*** Data listing ***

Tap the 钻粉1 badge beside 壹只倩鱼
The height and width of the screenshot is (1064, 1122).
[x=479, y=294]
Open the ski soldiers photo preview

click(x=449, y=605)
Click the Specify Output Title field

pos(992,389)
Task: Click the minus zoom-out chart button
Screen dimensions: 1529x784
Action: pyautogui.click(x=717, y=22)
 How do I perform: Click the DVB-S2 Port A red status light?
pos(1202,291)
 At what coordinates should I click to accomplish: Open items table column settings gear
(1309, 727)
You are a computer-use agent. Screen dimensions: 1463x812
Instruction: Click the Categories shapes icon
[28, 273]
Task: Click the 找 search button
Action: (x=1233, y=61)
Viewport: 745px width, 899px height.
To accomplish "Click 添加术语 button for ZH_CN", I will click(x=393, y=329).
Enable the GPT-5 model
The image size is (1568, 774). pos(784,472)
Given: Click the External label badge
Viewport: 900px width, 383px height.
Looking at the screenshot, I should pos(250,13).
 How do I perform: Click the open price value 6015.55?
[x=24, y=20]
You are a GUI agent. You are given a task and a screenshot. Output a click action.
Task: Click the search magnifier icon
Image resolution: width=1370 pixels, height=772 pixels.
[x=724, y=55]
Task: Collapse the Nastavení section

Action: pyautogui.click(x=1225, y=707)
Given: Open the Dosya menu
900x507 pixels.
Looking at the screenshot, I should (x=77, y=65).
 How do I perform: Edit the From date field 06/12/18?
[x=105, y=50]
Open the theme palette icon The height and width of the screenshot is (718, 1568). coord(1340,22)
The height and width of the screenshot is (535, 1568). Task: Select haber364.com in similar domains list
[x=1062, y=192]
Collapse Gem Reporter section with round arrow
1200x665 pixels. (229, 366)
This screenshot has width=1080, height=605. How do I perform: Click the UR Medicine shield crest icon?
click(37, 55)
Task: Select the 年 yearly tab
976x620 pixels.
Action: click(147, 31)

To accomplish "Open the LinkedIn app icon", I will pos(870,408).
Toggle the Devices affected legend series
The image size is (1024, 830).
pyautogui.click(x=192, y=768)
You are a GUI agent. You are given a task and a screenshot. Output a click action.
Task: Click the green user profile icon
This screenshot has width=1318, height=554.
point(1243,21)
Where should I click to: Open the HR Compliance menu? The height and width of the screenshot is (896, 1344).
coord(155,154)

*** End of Data listing ***

- [Exercise directions]: Give back all the data exactly as written.

- [Result of this task]:
Tap the 钻粉1 badge beside 壹只倩鱼
The height and width of the screenshot is (1064, 1122).
[x=479, y=294]
Open the ski soldiers photo preview

click(x=449, y=605)
Click the Specify Output Title field

pos(992,389)
Task: Click the minus zoom-out chart button
Screen dimensions: 1529x784
Action: pyautogui.click(x=717, y=22)
 How do I perform: Click the DVB-S2 Port A red status light?
pos(1202,291)
 At what coordinates should I click to accomplish: Open items table column settings gear
(1309, 727)
You are a computer-use agent. Screen dimensions: 1463x812
Instruction: Click the Categories shapes icon
[28, 273]
Task: Click the 找 search button
Action: (x=1233, y=61)
Viewport: 745px width, 899px height.
To accomplish "Click 添加术语 button for ZH_CN", I will click(x=393, y=329).
Enable the GPT-5 model
The image size is (1568, 774). pos(784,472)
Given: Click the External label badge
Viewport: 900px width, 383px height.
Looking at the screenshot, I should pos(250,13).
 How do I perform: Click the open price value 6015.55?
[x=24, y=20]
You are a GUI agent. You are given a task and a screenshot. Output a click action.
Task: Click the search magnifier icon
Image resolution: width=1370 pixels, height=772 pixels.
[x=724, y=55]
Task: Collapse the Nastavení section

Action: pyautogui.click(x=1225, y=707)
Given: Open the Dosya menu
900x507 pixels.
Looking at the screenshot, I should (x=77, y=65).
 How do I perform: Edit the From date field 06/12/18?
[x=105, y=50]
Open the theme palette icon The height and width of the screenshot is (718, 1568). coord(1340,22)
The height and width of the screenshot is (535, 1568). Task: Select haber364.com in similar domains list
[x=1062, y=192]
Collapse Gem Reporter section with round arrow
1200x665 pixels. (229, 366)
This screenshot has width=1080, height=605. How do I perform: Click the UR Medicine shield crest icon?
click(37, 55)
Task: Select the 年 yearly tab
976x620 pixels.
Action: click(147, 31)

To accomplish "Open the LinkedIn app icon", I will pos(870,408).
Toggle the Devices affected legend series
The image size is (1024, 830).
pyautogui.click(x=192, y=768)
You are a GUI agent. You are given a task and a screenshot. Output a click action.
Task: Click the green user profile icon
This screenshot has width=1318, height=554.
point(1243,21)
Where should I click to: Open the HR Compliance menu? The height and width of the screenshot is (896, 1344).
coord(155,154)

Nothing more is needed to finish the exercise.